§ **Aim**: Count the lines in the entries below that contain the word "pixels", matching case exactly. Reply with the number alone.

§ **Provided information**:
********

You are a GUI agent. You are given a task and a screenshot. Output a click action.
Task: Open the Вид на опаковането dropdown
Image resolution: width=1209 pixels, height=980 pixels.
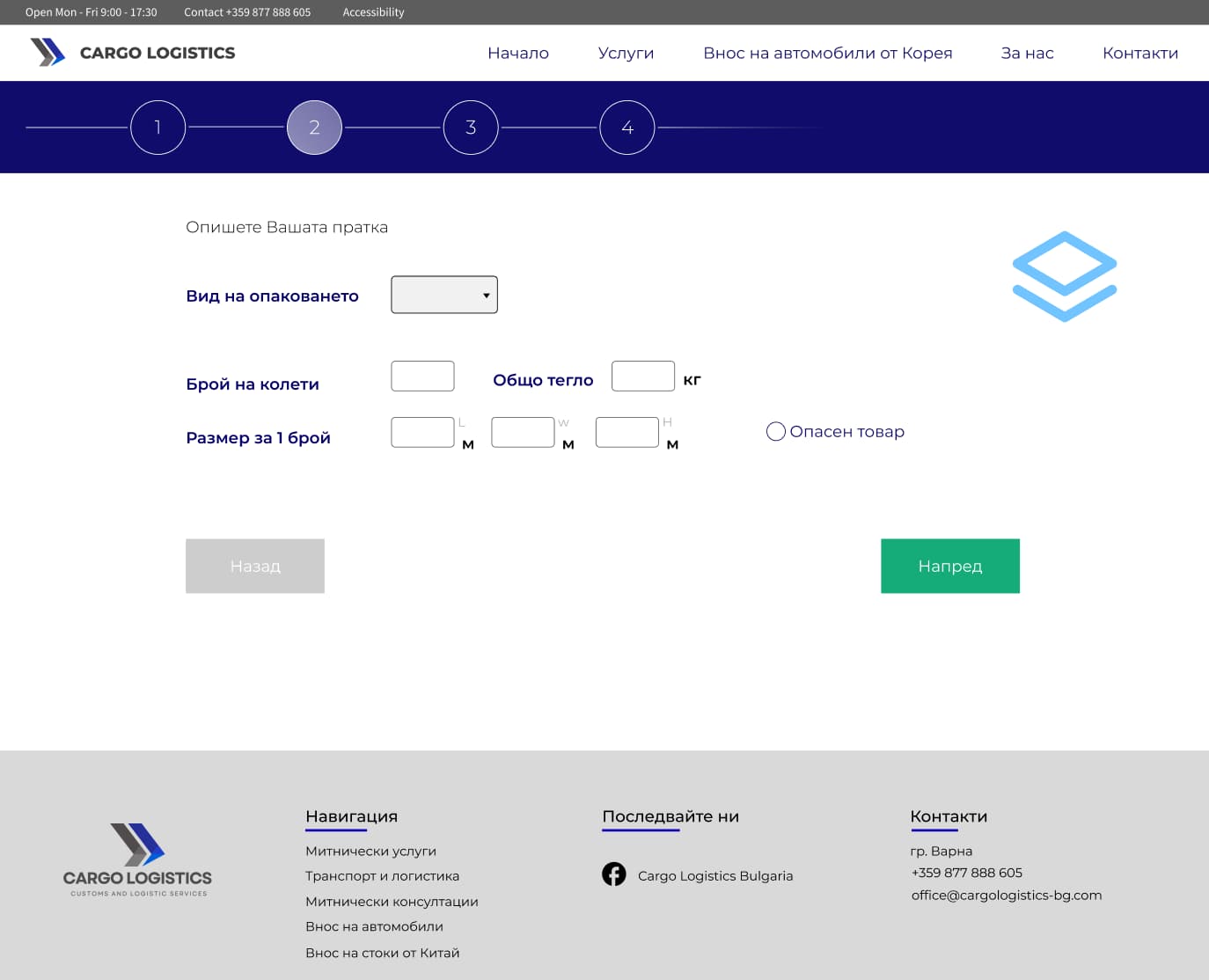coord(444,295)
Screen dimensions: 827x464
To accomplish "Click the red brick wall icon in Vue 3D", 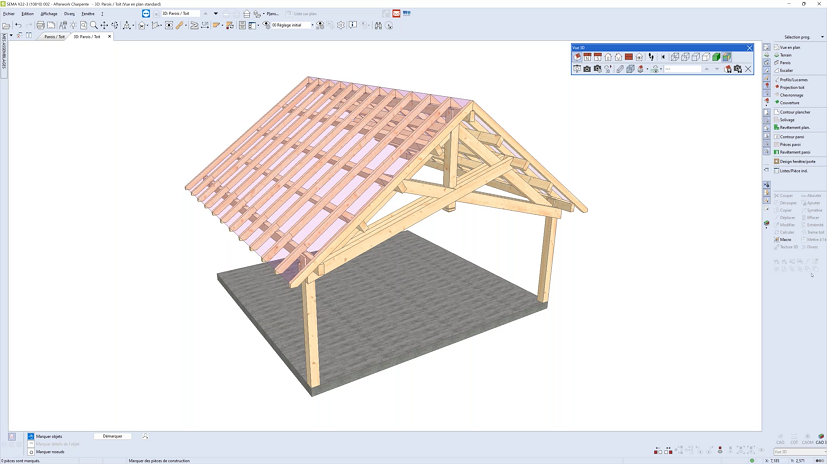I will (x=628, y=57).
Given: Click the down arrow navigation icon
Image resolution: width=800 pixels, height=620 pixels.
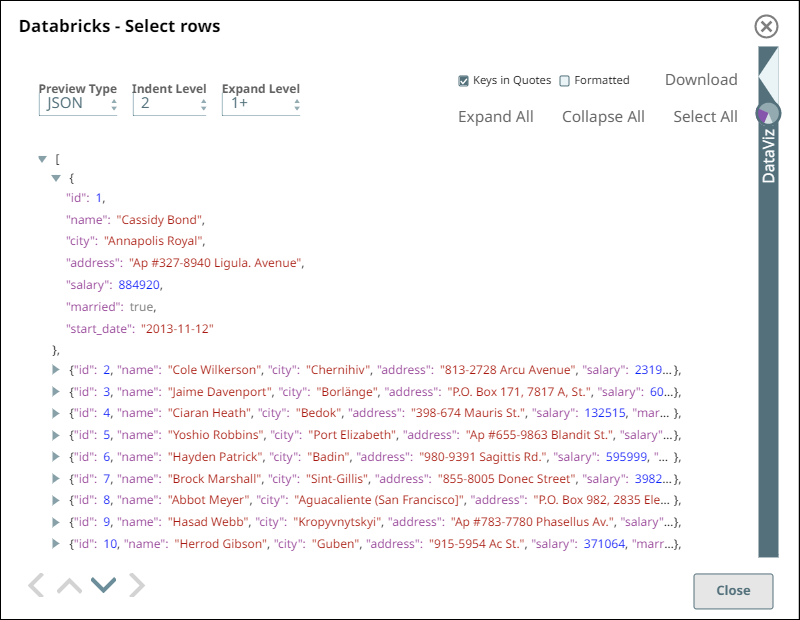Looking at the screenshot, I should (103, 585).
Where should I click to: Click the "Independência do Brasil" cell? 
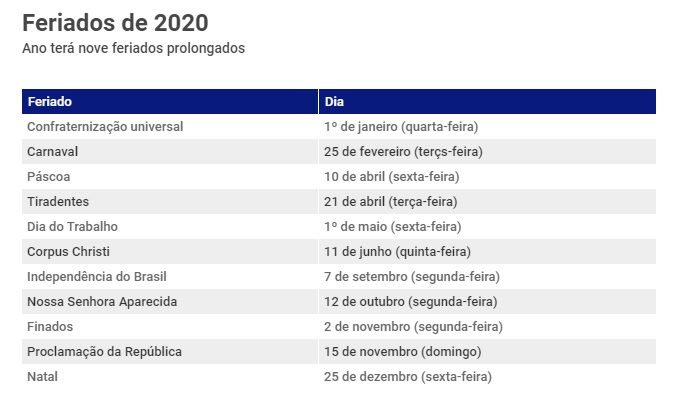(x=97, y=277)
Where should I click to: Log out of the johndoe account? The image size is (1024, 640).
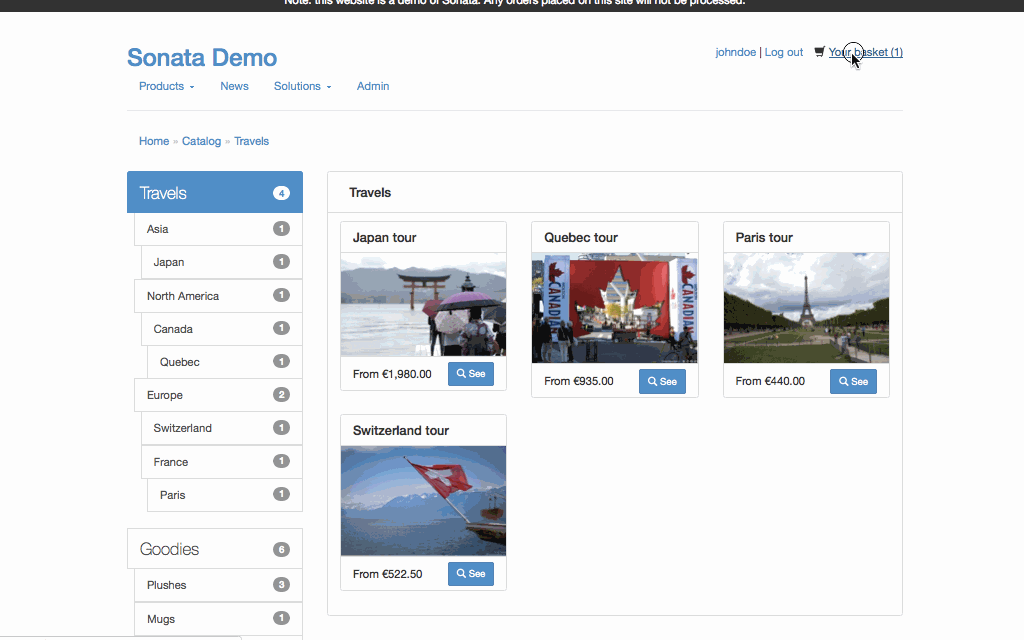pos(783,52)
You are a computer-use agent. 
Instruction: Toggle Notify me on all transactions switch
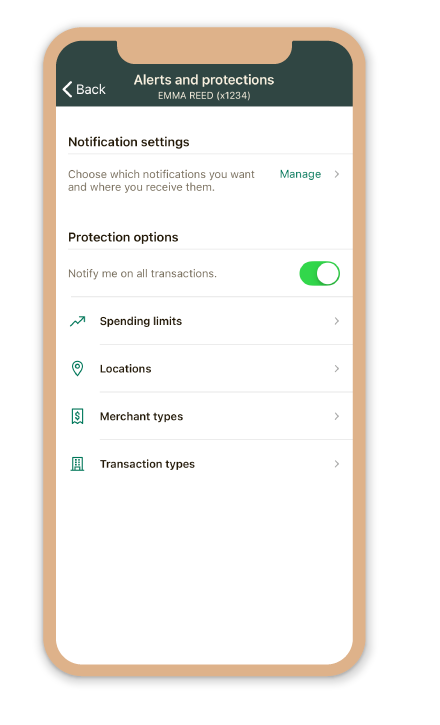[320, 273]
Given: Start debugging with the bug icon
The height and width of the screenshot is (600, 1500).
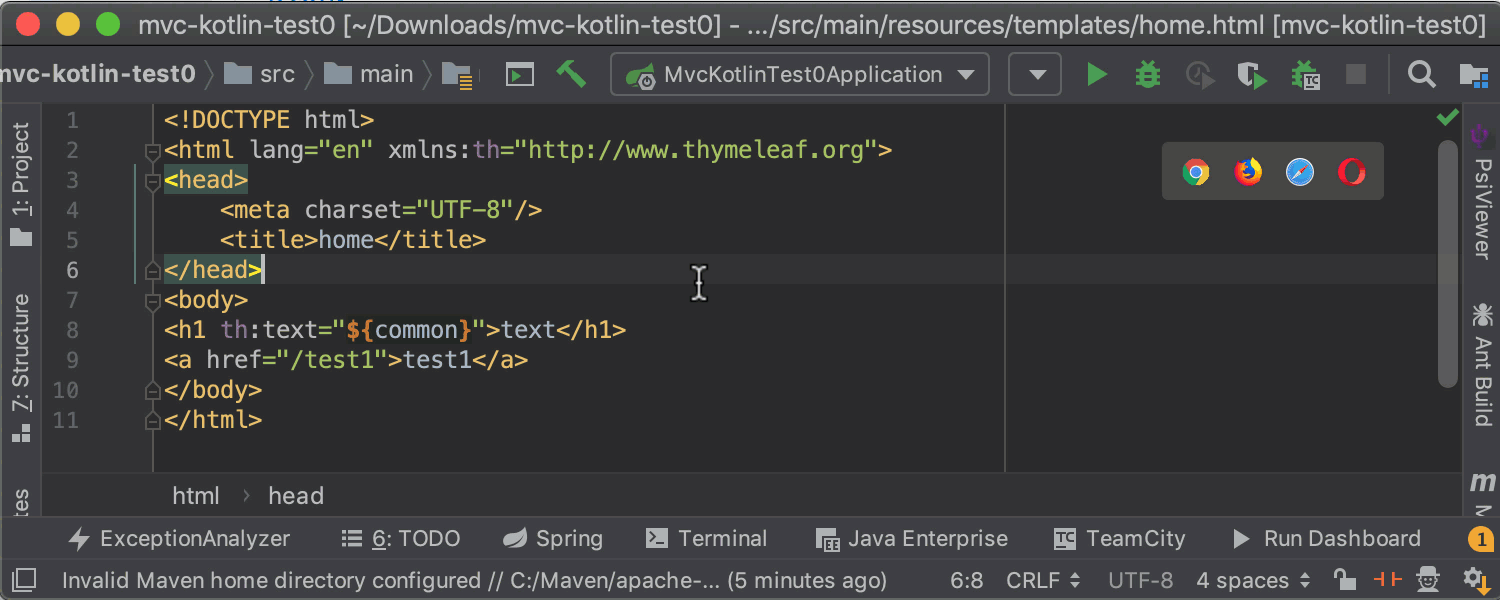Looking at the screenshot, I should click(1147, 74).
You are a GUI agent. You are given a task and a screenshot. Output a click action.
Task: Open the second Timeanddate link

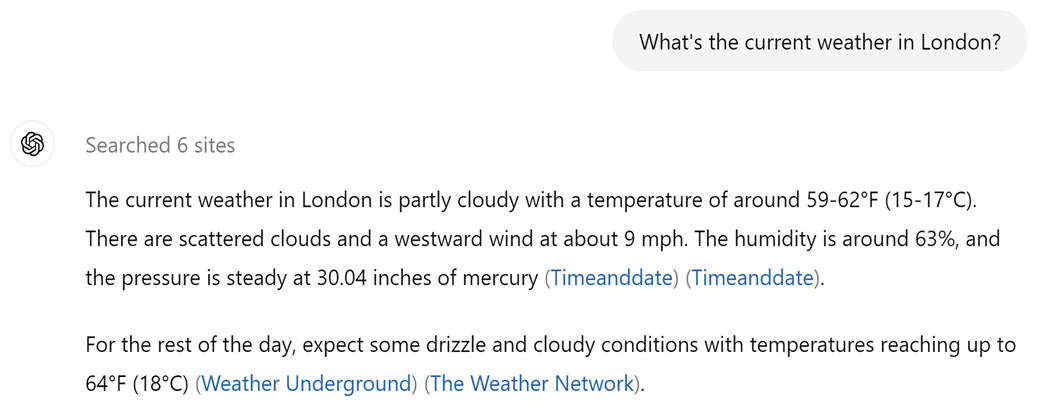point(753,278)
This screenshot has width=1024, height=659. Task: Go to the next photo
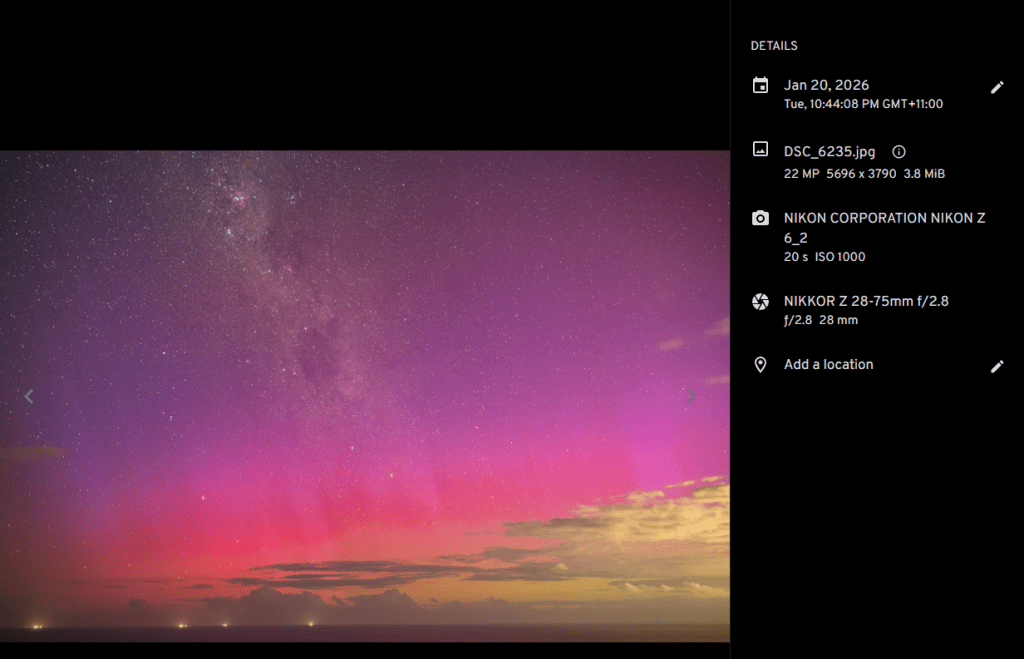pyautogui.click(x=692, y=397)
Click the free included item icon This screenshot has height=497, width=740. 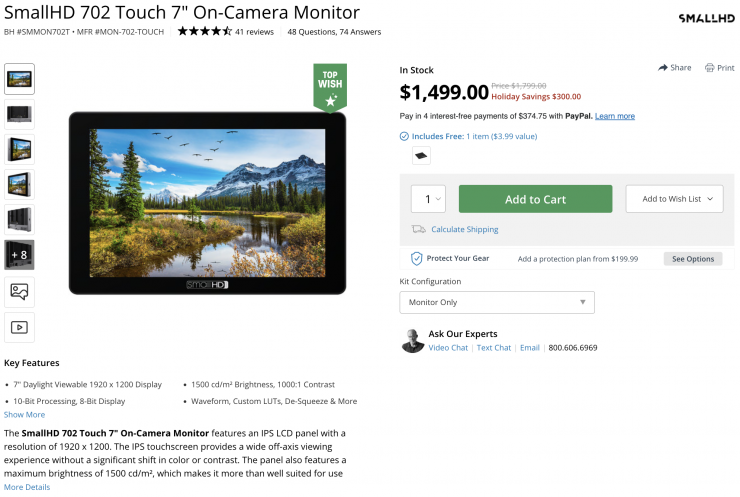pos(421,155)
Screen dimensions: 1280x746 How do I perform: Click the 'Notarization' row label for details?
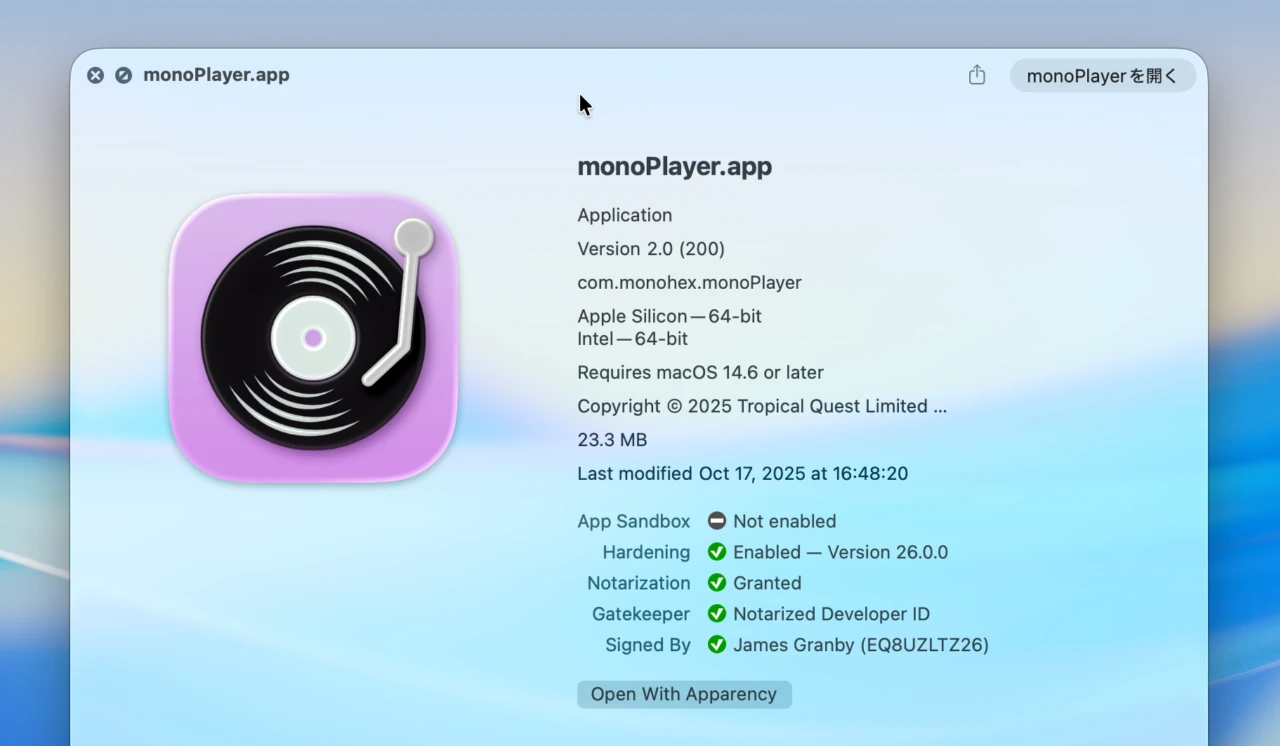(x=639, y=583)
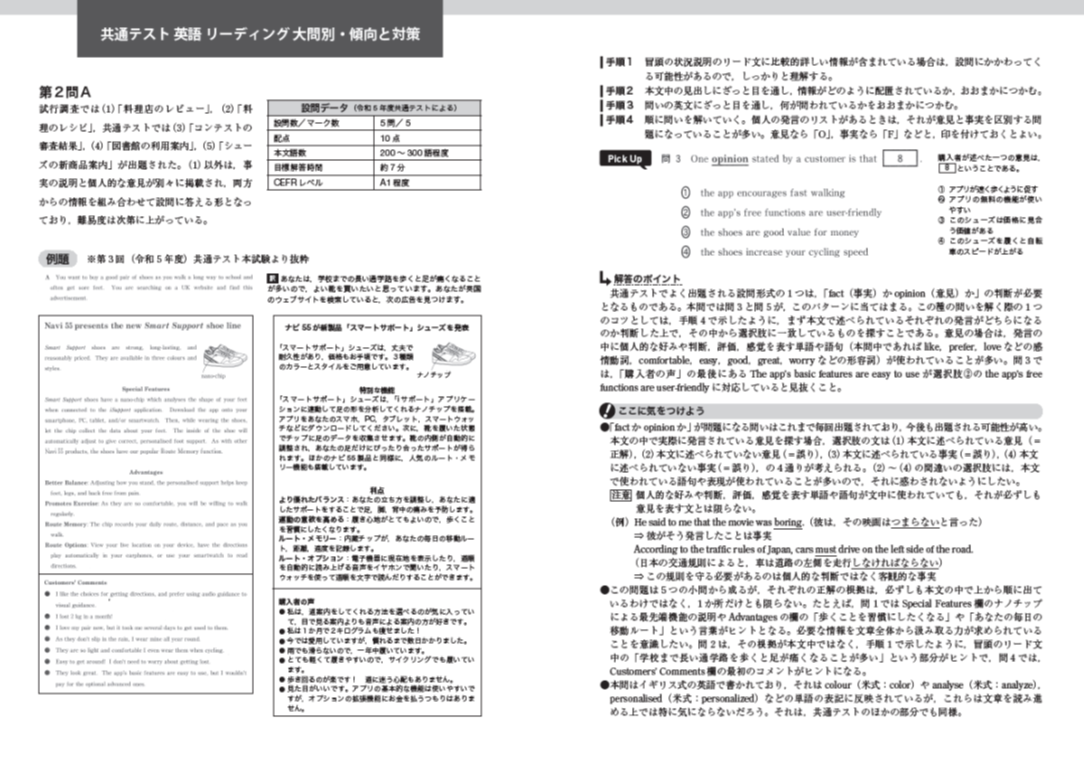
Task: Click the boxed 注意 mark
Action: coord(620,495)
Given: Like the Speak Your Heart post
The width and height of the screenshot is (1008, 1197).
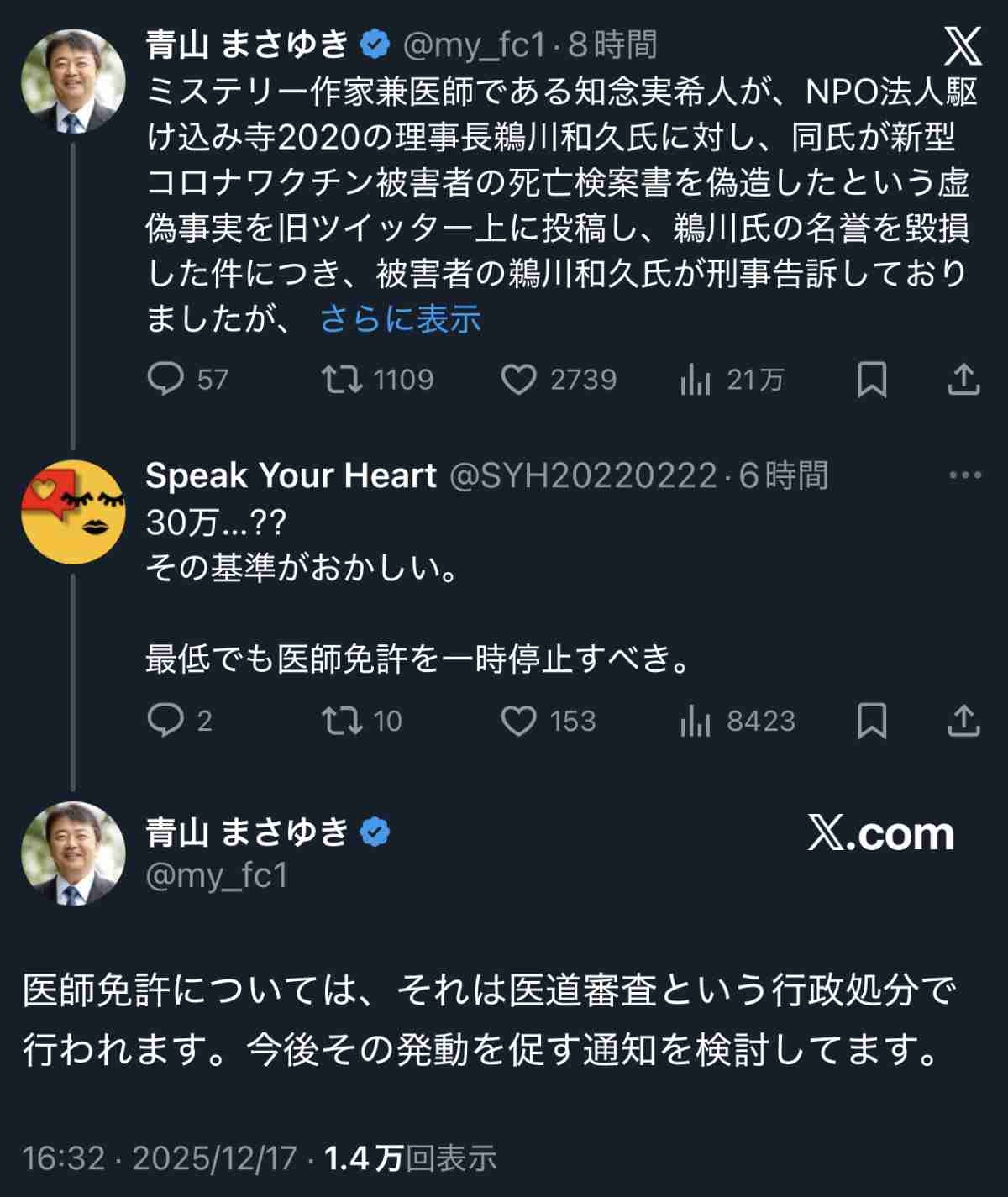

********

§ **Exercise answer**: 2